I have always liked sauerkraut, is good to know that it is highly beneficial to people who have digestive troubles. The lacto-fermentation process it goes through means it is a natural probiotic. Natural probiotics aid the digestive and immune systems. The effects sauerkraut has on your insides are quite complex in contrast to how easy it is to make. The bottom line is that its good for you. Eat it with all your plates of food or with crackers, just integrate it into your diet. Add aromatics, classically juniper berries, but all spice and star anise work really well. What you see in the photo is one medium cabbage, probably better do it with two or three, it keeps for a couple of months.
1 medium sized white cabbage
1 tbsp Maldon sea salt
1 star anise
3 allspice berries
6 or 7 black peppercorns
You will also need;
Cut the cabbage into four, removing any of the outer leaves which are no good. Save a couple of good, large leaves as this will go on top of the cabbage in the jar to hold it down. Remove the thick stalk in the middle. You need to cut the cabbage as thin as you possible.
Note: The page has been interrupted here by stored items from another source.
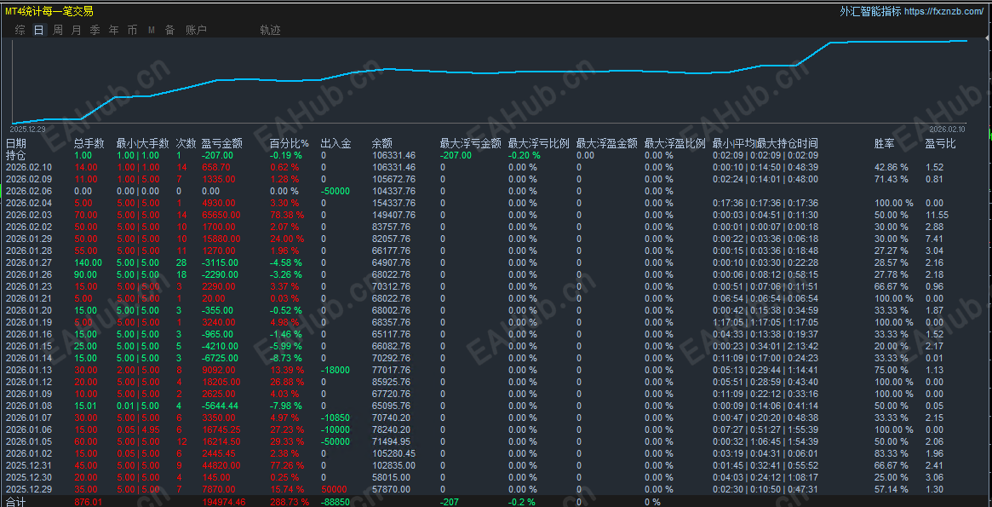The height and width of the screenshot is (507, 992).
Task: Open the 币 currency breakdown view
Action: point(132,29)
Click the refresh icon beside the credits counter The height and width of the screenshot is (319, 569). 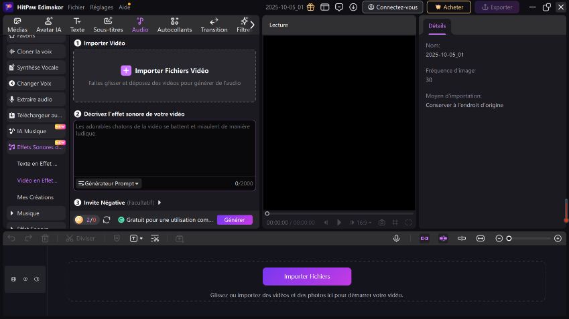coord(107,220)
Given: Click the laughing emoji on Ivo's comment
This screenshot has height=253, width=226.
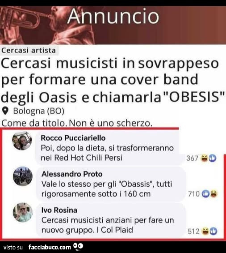Looking at the screenshot, I should [205, 231].
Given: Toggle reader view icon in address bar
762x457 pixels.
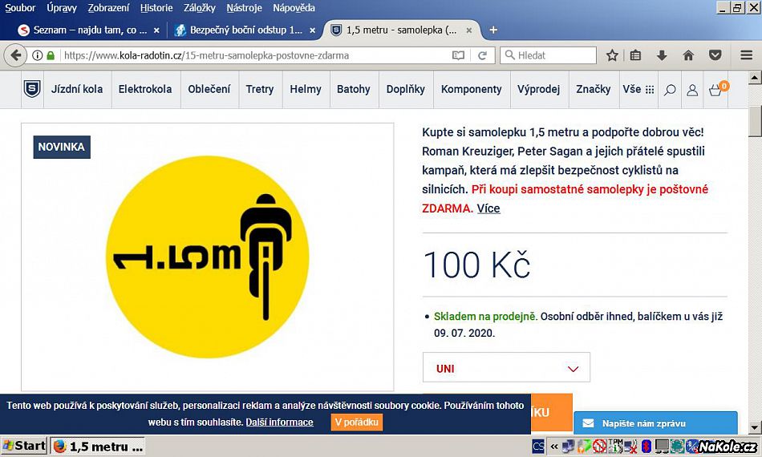Looking at the screenshot, I should [458, 55].
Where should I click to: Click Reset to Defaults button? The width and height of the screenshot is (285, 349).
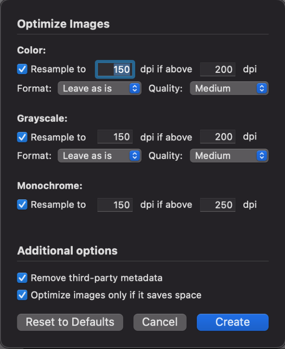pyautogui.click(x=70, y=322)
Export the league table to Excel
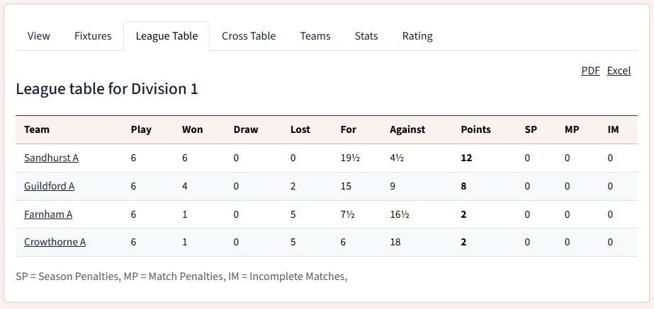654x309 pixels. [619, 71]
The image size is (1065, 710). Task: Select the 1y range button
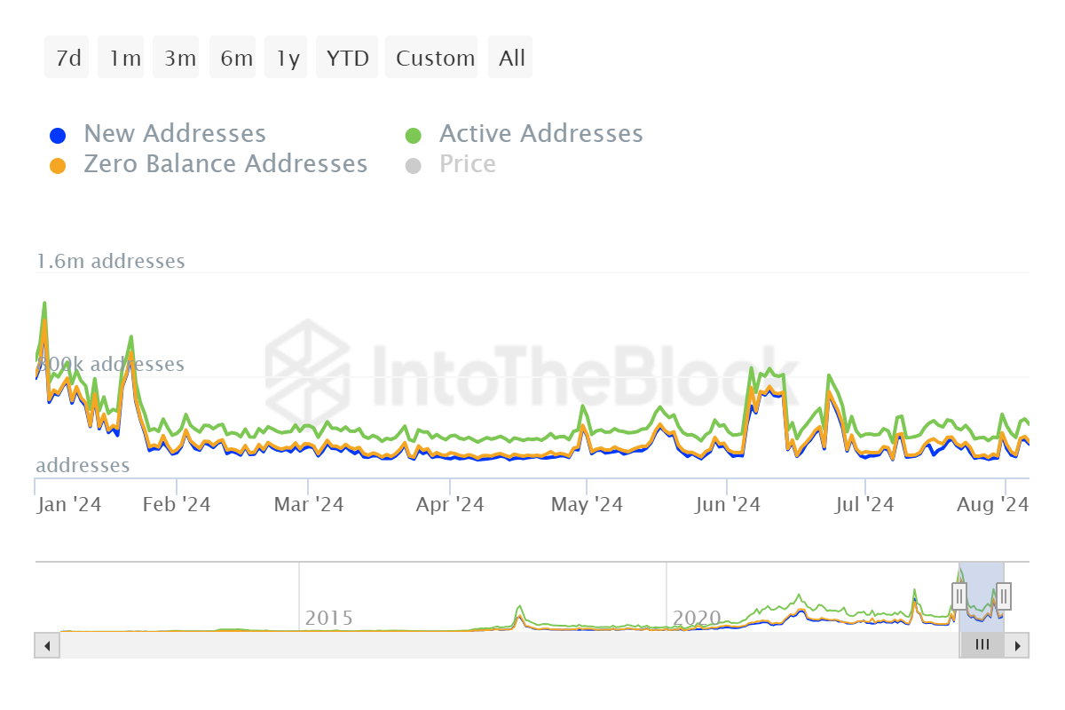[288, 59]
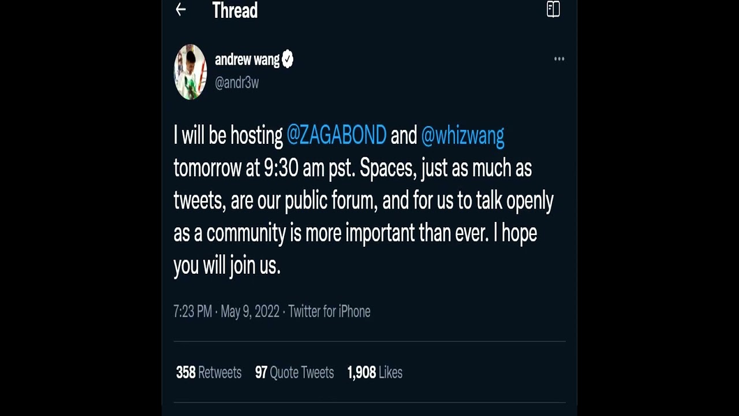Click the 'you will join us' line

(x=227, y=265)
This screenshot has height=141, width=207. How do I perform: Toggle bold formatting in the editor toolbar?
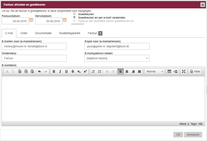tap(54, 71)
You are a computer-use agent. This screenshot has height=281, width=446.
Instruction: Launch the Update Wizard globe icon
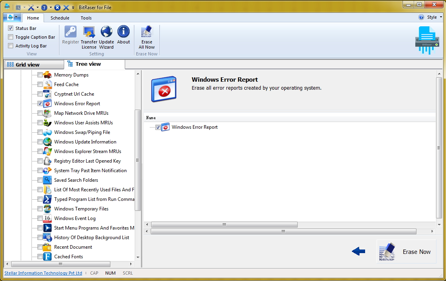click(x=106, y=32)

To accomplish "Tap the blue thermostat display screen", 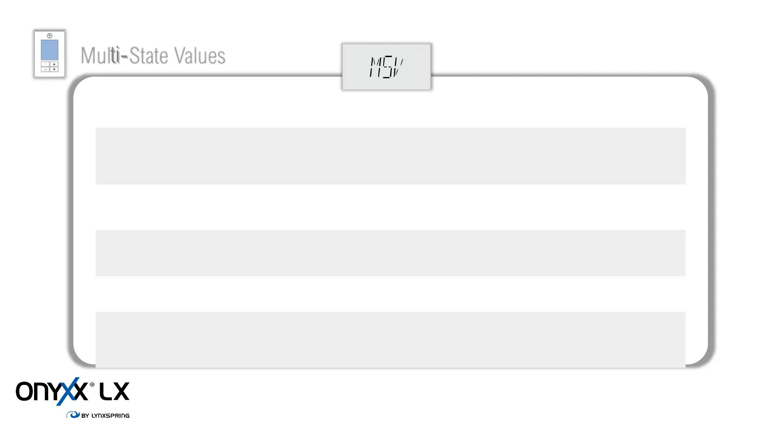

A mandolin is the right tool for the job, if you don’t have one then a heavy knife and a steady hand will do it.
Give the cabbage a rinse, and dry fairly well. Add it to a large bowl and scrunch in a tablespoon of salt. You now have to pick up handfuls of the cabbage and give it a good squeeze. Drop this handful and pick up another one. Repeat this process until water starts coming from the cabbage. Carry on until it has reduced in volume by half. You can now add your spices.
Pick up handfuls of the cabbage and press firmly into the jar, watching out for any air pockets. Once firmly packed, pour the liquid in. This is the brine, and will prevent it from going off. All of the cabbage should be covered. Press the reserved cabbage leaves on top, close the jar and leave for 24 hours at room temperatute. Over the next four days open the jar once a day just to release any excess gases. After four days, put into the fridge for a couple of days. The sauerkraut is now ready and will last for approximately two months, although this recipe only produces a small jar, so it won´t last that long.